Requirement A | Tally the lines in the entries that contain the word "Task", and reply with the number alone.

################

T2 Trainspotting is a 2017 British black comedy drama film, directed by Danny Boyle and written by John Hodge. Set in and around Edinburgh, Scotland, it is based on characters created by Irvine Welsh in his 1993 novel Trainspotting and its 2002 follow-up Porno. A sequel to Boyle's 1996 film Trainspotting, T2 stars the original ensemble cast, including leads Ewan McGregor, Ewen Bremner, Jonny Lee Miller, and Robert Carlyle, with Shirley Henderson, James Cosmo, and Kelly Macdonald. The film features a new character, Veronika, played by Anjela Nedyalkova, and includes clips, music, and archive sound from the first film.

T2 Trainspotting was released in the United Kingdom on 27 January 2017, and worldwide throughout February and March 2017. It received generally positive reviews from critics and was a commercial success, grossing $42.1 million against a production budget of $18 million.

Plot
Nearly twenty years after stealing a large sum of drug money from his friends and making a new life in Amsterdam, 46-year-old Mark Renton suffers a heart attack in a gym. Though now two decades sober from heroin, he is undergoing divorce and imminent redundancy. Facing a mid-life crisis and depression, he decides to take a nostalgic trip back to Edinburgh. Daniel "Spud" Murphy has returned to a cycle of heroin addiction after separating from his wife, Gail, and losing custody of his teenage son, Fergus, whom he fathered shortly after Renton left. Simon "Sick Boy" Williamson abuses cocaine, runs a failing pub and engages in blackmail schemes with his Bulgarian girlfriend, Veronika. Francis "Franco" Begbie is serving a lengthy prison sentence and attacks his lawyer after having his sentence extended for another five years.

Renton visits Spud just in time to save him from a suicide attempt, offering to help him overcome his addictions. Renton visits Sick Boy at his pub, where Sick Boy attacks Renton, still furious from being ripped off. Afterwards, Renton meets Veronika and pays Sick Boy back his original share of the money. Unimpressed, Sick Boy informs Veronika that he plans to take revenge.

Begbie escapes from prison and returns to his estranged wife June's flat, meeting his college-bound son, Frank Jr., whom he forces to join him in burgling houses after ridiculing his son's choice of studying hotel management instead of committing crimes. He visits Sick Boy, who pretends to have heard of Renton living in Amsterdam and promises to provide Begbie with a false passport so he can travel to the Netherlands to exact revenge.

Renton, Sick Boy and Veronika fraudulently apply for a £100,000 EU business-development grant to turn the pub's upper floor into the business venture he had promised Veronika, a brothel disguised as a sauna. Veronika, however, finds herself attracted to Renton, and they begin an affair. Meanwhile, Spud joins in the renovation and befriends Veronika, who inspires him to write his memoirs. One of Sick Boy's blackmail targets reports him to the police, and Renton seeks legal advice from his ex-girlfriend, Diane Coulston, now a solicitor. The proceeds of their crimes are quickly used up in legal fees and Sick Boy's cocaine addiction. Renton manages to escape from Begbie after a chance encounter at a nightclub, but Doyle, owner of a rival brothel, kidnaps him and Sick Boy, drives them to the countryside, and intimidates them into abandoning their scheme, leaving them to walk back to Edinburgh naked.

################

Requirement B | Extend the T2 Trainspotting text above, picking up right after its last sentence.

Given records |
################

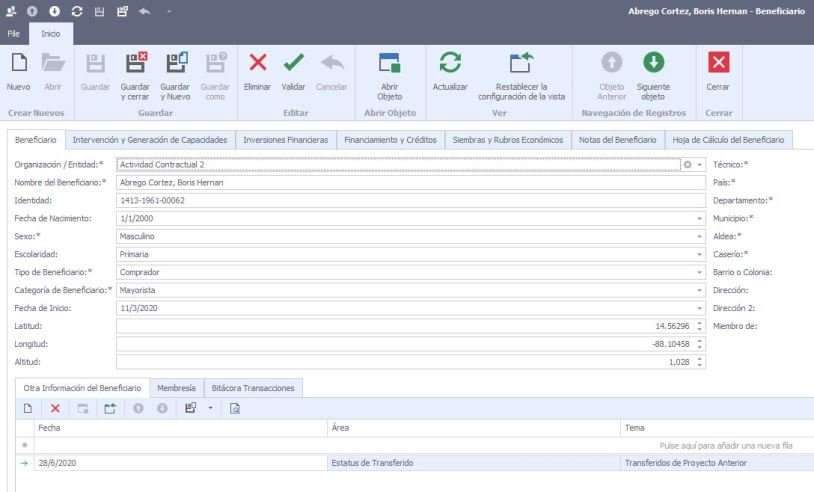This screenshot has height=492, width=814.
Task: Click the new row placeholder in the grid
Action: [420, 445]
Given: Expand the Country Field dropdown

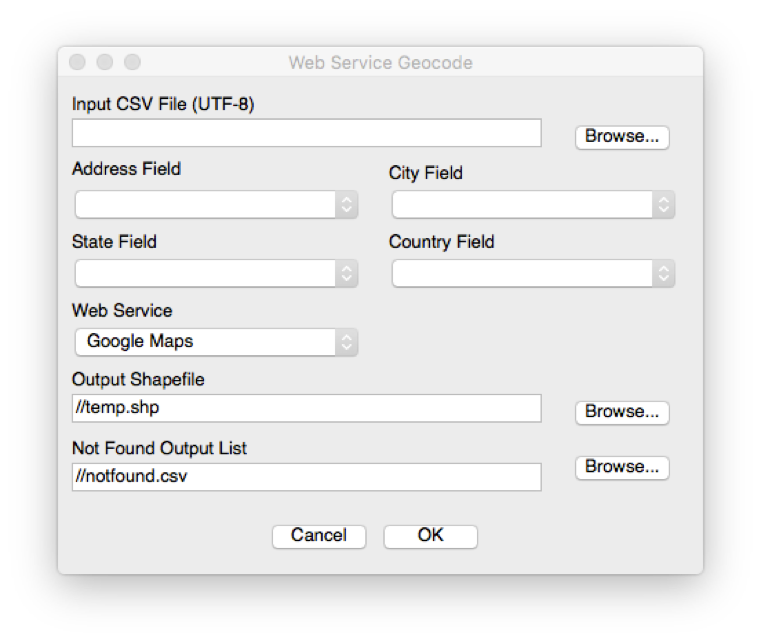Looking at the screenshot, I should coord(533,273).
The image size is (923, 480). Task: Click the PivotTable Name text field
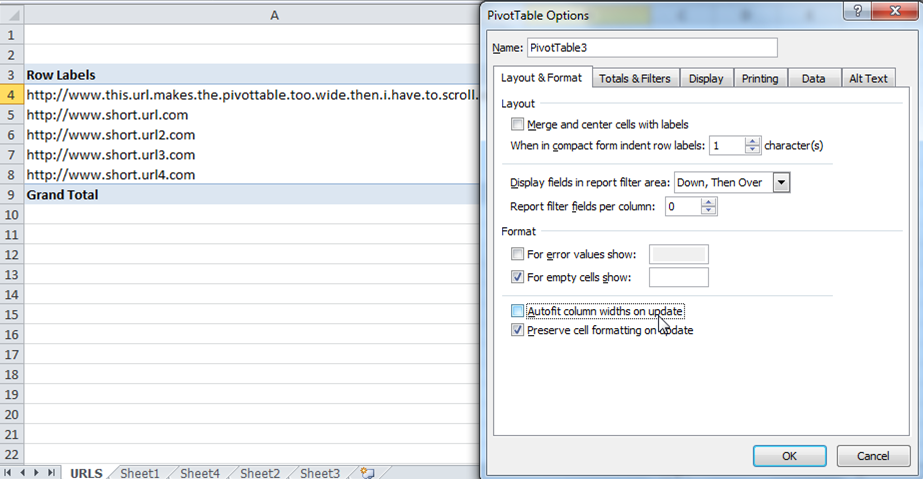coord(650,47)
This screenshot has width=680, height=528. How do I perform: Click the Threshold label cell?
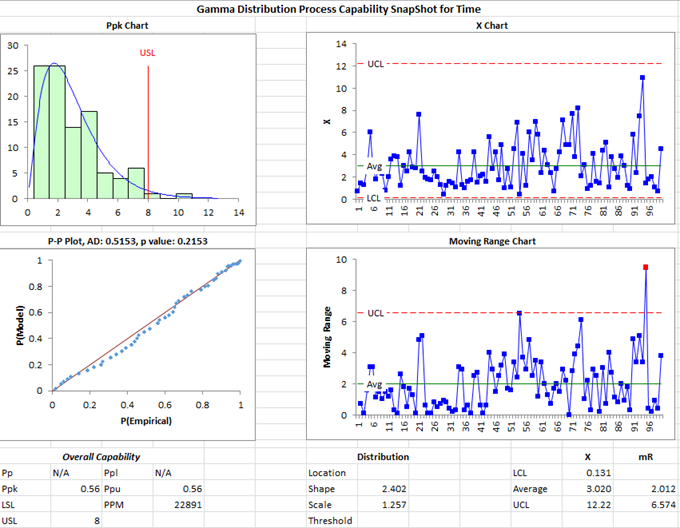coord(332,521)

################

Result A | 2

Result B |
Begbie visits Spud and, reading his memoirs, discovers that Renton left Spud his share of the money. Veronika arrives, and Begbie steals her phone, with which he sends messages to Renton and Sick Boy, pretending to be her, and asking them to come to the pub at midnight. Veronika takes Spud to her apartment and asks him to leave with her, promising him half of the £100,000. Spud fears he will spend it on heroin again, so she offers to give his share to Gail and Fergus. He helps transfer the money to Veronika's account by forging Renton's and Sick Boy's signatures. After reading another excerpt of Spud's writings about their encounter with Begbie's alcoholic father in the derelict Leith Central railway station, Begbie visits June's flat for the last time, apologising to Frank Jr. for his abuse and telling him that he (Frank Jr.) will be a better man than Begbie and his father were.

Spud arrives too late at the pub to warn Renton and Sick Boy of Begbie's ploy. Begbie knocks Sick Boy unconscious and chases Renton across the upstairs floor. He throws Renton through the floorboards, leaving him hanging by the neck from electrical wiring; Begbie tries to strangle him, but Sick Boy douses him with pepper spray and saves Renton. Begbie pulls out a sawn-off shotgun and tries to kill them both, but Spud hits him with a toilet bowl.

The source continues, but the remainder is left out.